Render the lines of the listing between the line holding "You are a computer-use" and the line holding "click(x=11, y=86)", inclusive, as a Markdown table with the columns Row and Line, skipping any blank lines. Leave the pictures out of your table.

SUPPLIED DATA:

____________

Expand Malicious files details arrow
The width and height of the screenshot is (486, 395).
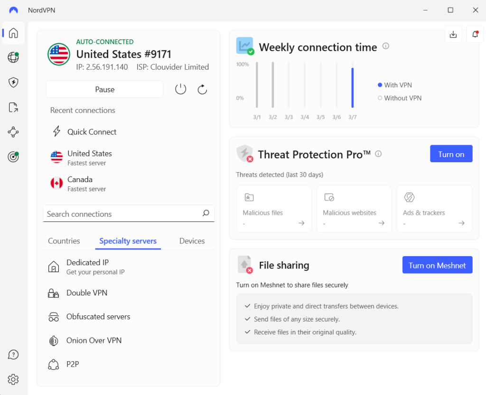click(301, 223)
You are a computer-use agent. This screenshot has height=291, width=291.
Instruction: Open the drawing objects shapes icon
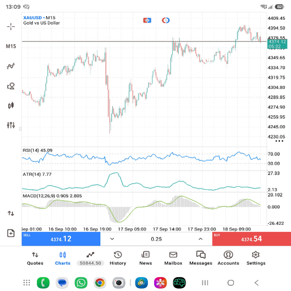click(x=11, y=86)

____________

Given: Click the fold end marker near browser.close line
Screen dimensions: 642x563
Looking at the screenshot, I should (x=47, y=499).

____________

SOLUTION FOR THIS PROBLEM:
| Row | Line |
|---|---|
| 1 | You are a computer-use agent. This screenshot has height=291, width=291. |
| 2 | Instruction: Open the drawing objects shapes icon |
| 3 | click(x=11, y=86) |